The written policy first appears in the Internet Wayback Machine’s archive of web history in an April 5, 2019 snapshot. It forbids: “Instructional hacking and phishing: Showing users how to bypass secure computer systems or steal user credentials and personal data.”
Lack of clarity about the permissibility of cybersecurity-related content has been an issue for years. In the past, hacking videos in years past could be removed if enough viewers submitted reports objecting to them or if moderators found the videos violated other articulated policies.
Now that there’s a written rule, there’s renewed concern about how the policy is being applied.
Kody Kinzie, a security researcher and educator who posts hacking videos to YouTube’s Null Byte channel, on Tuesday said a video created for the US July 4th holiday to demonstrate launching fireworks over Wi-Fi couldn’t be uploaded because of the rule.

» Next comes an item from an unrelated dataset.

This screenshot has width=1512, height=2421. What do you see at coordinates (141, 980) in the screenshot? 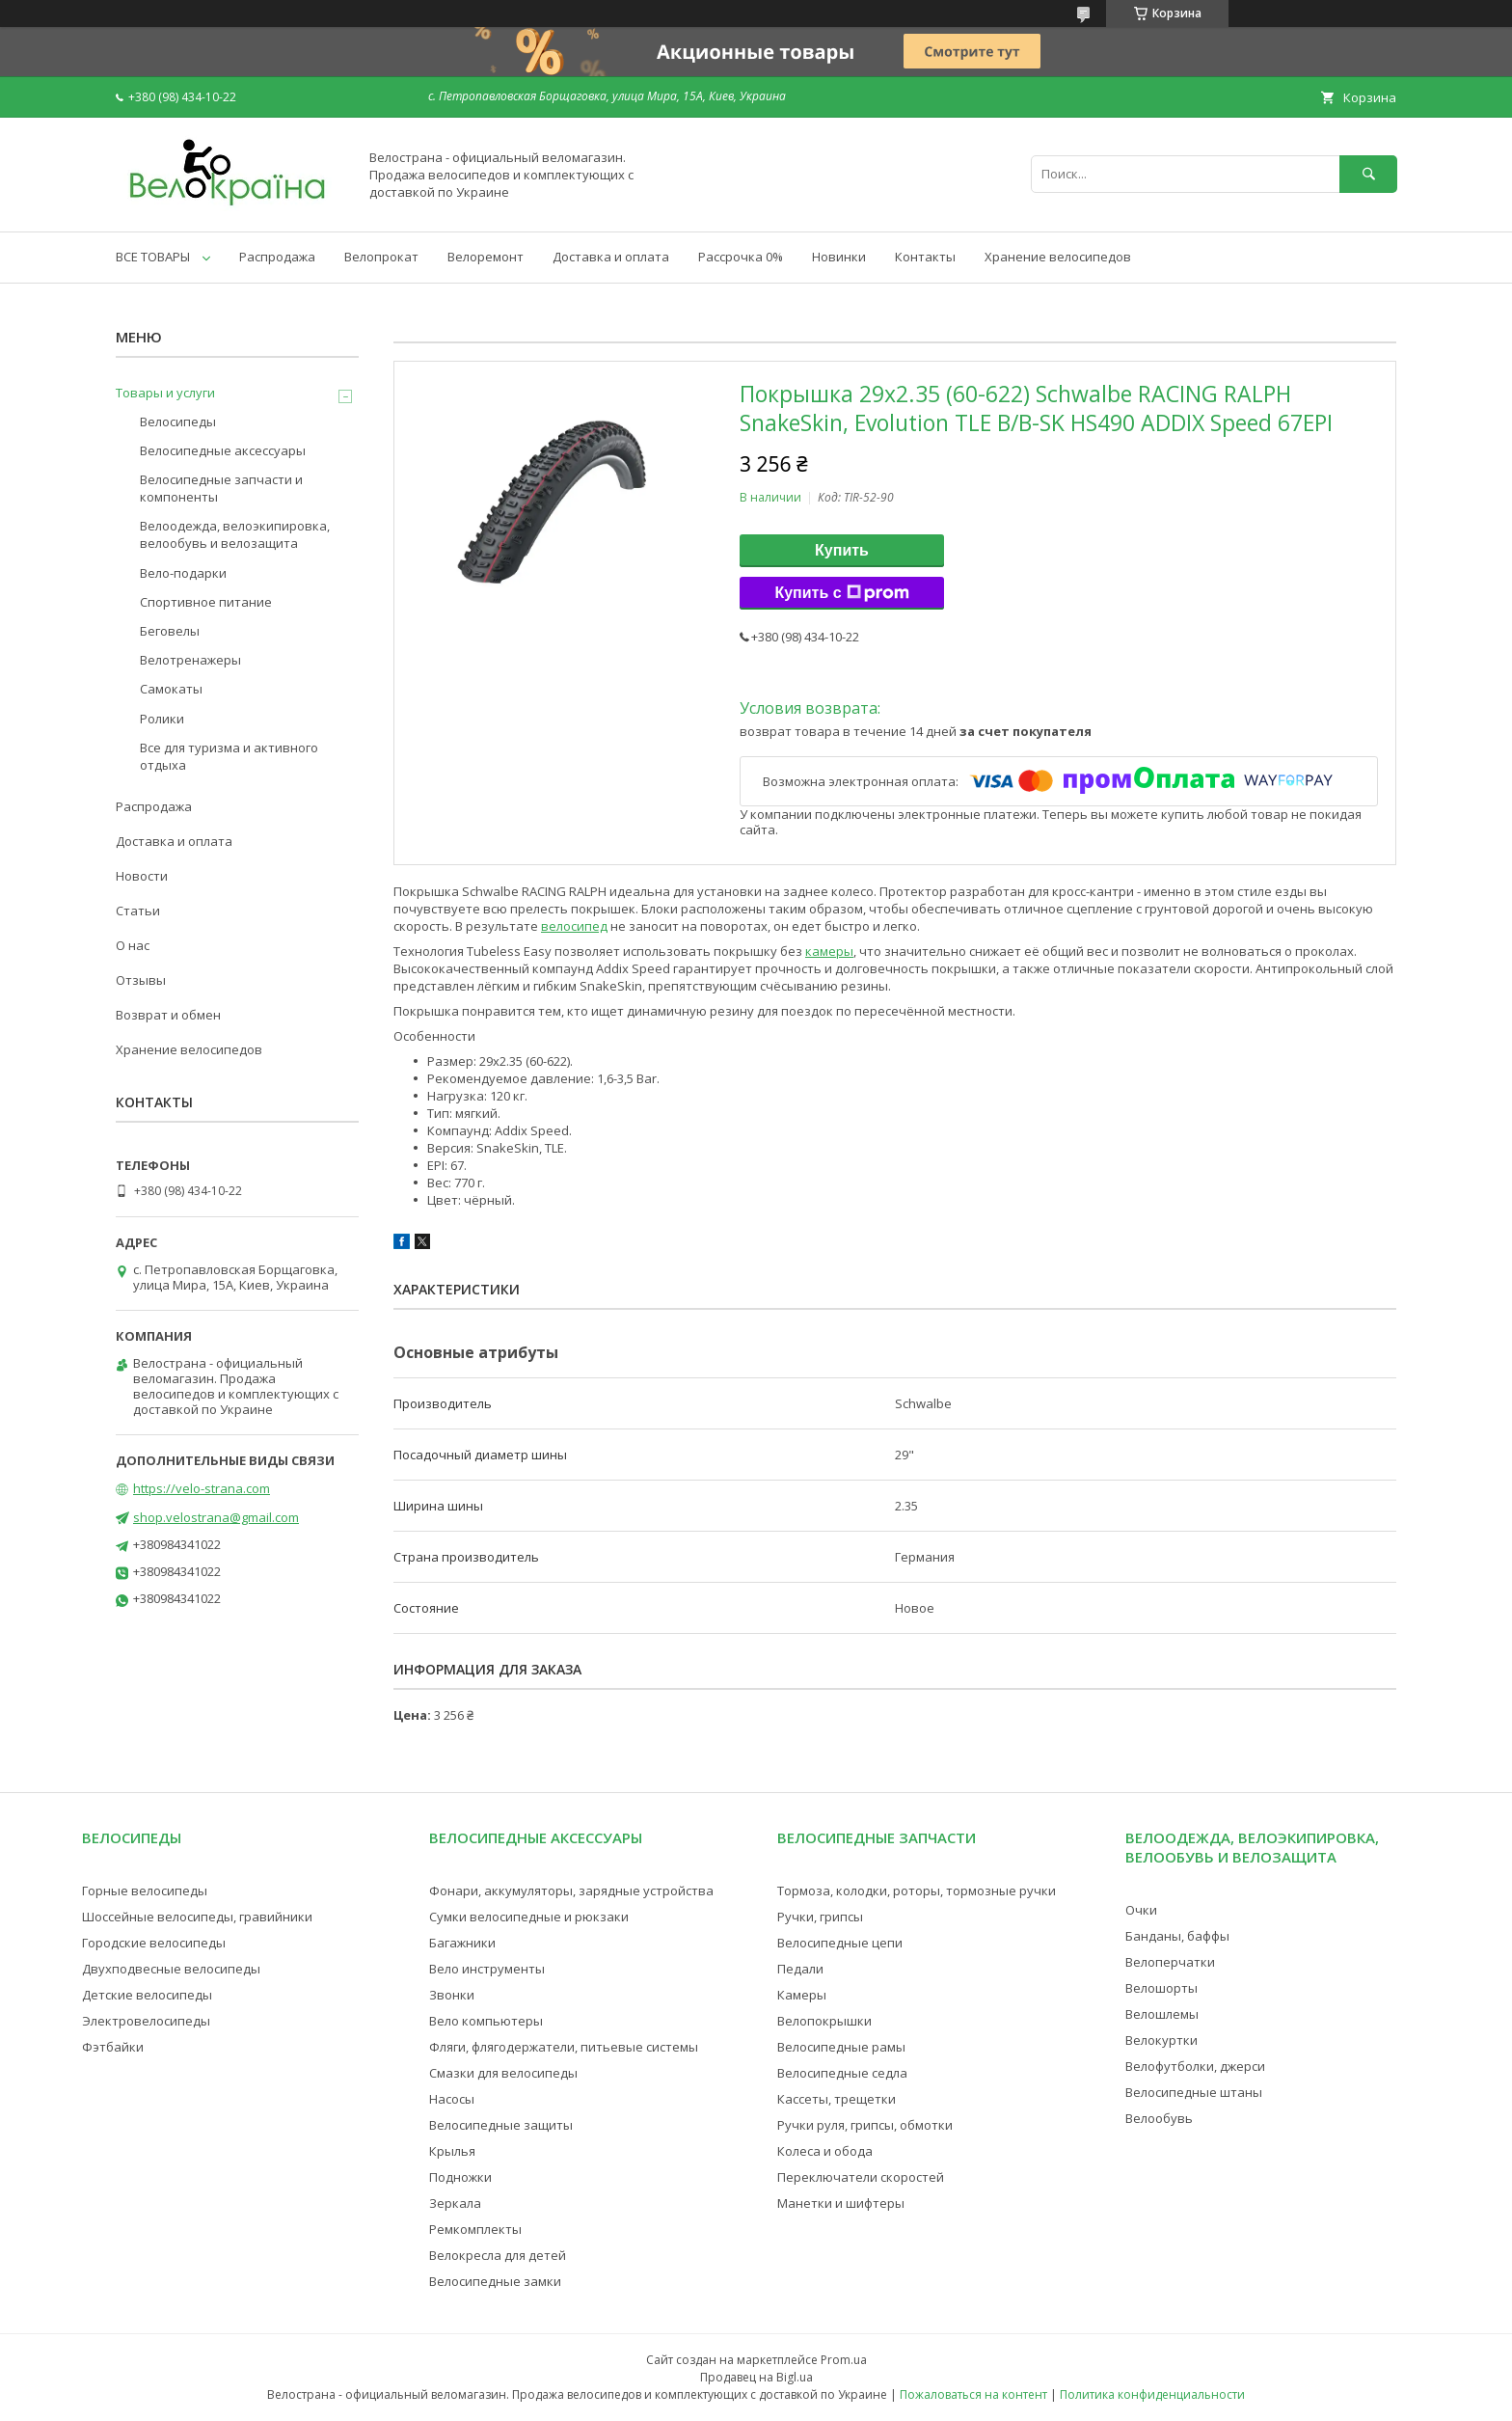
I see `Отзывы` at bounding box center [141, 980].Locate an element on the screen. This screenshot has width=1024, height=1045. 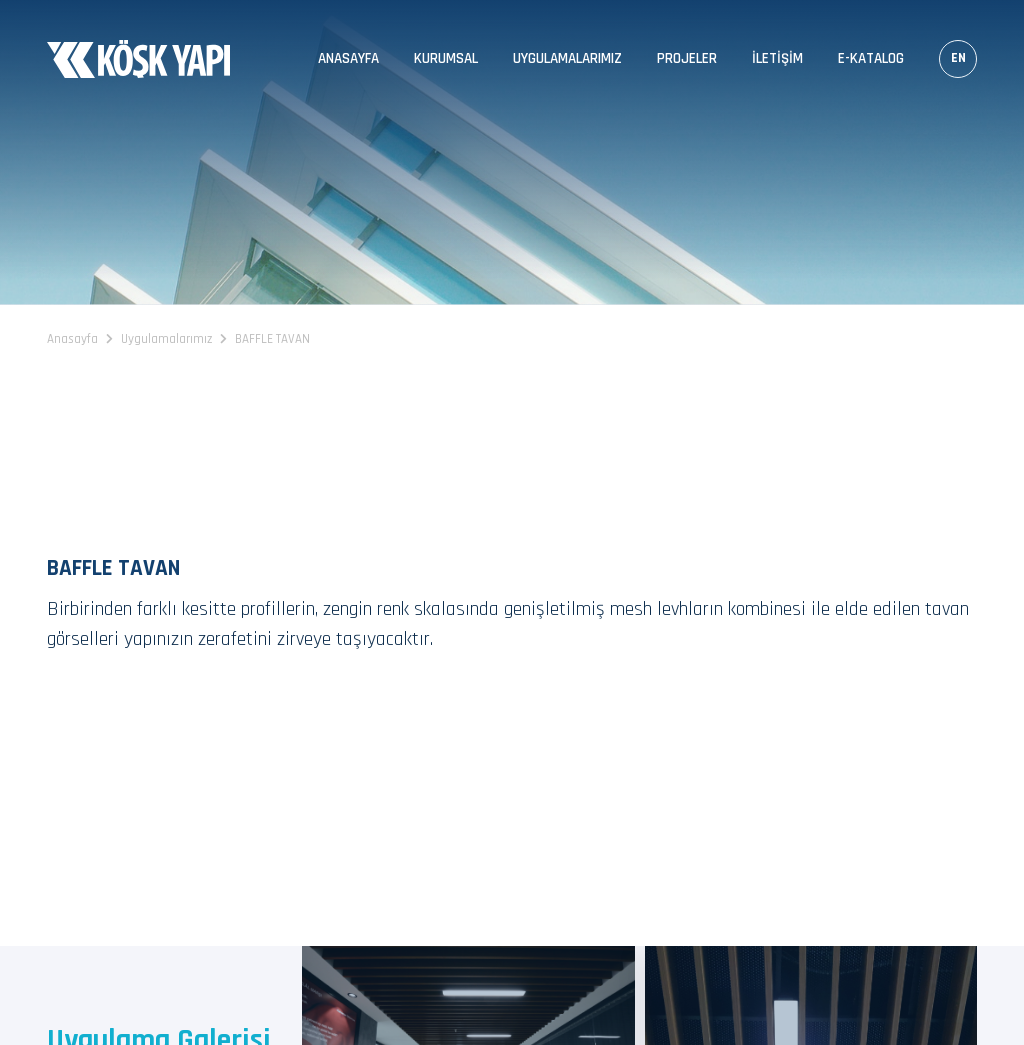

“I’m worried for everyone that teaches about infosec and tries to fill in the gaps for people who are learning,” he said via Twitter. “It is hard, often boring, and expensive to learn cybersecurity.”
In an email to The Register, Kinzie clarified that YouTube had problems with three previous videos, which got flagged and are either in the process of review or have already been appealed and restored. They involved Wi-Fi hacking. One of the Wi-Fi hacking videos got a strike on Tuesday and that disabled uploading for the account, preventing the fireworks video from going up.
The Register asked Google’s YouTube for comment but we’ve not heard back.
Security professionals find the policy questionable. “Very simply, hacking is not a derogatory term and shouldn’t be used in a policy about what content is acceptable,” said Tim Erlin, VP of product management and strategy at cybersecurity biz Tripwire, in an email to The Register.
“Google’s intention here might be laudable, but the result is likely to stifle valuable information sharing in the information security community.”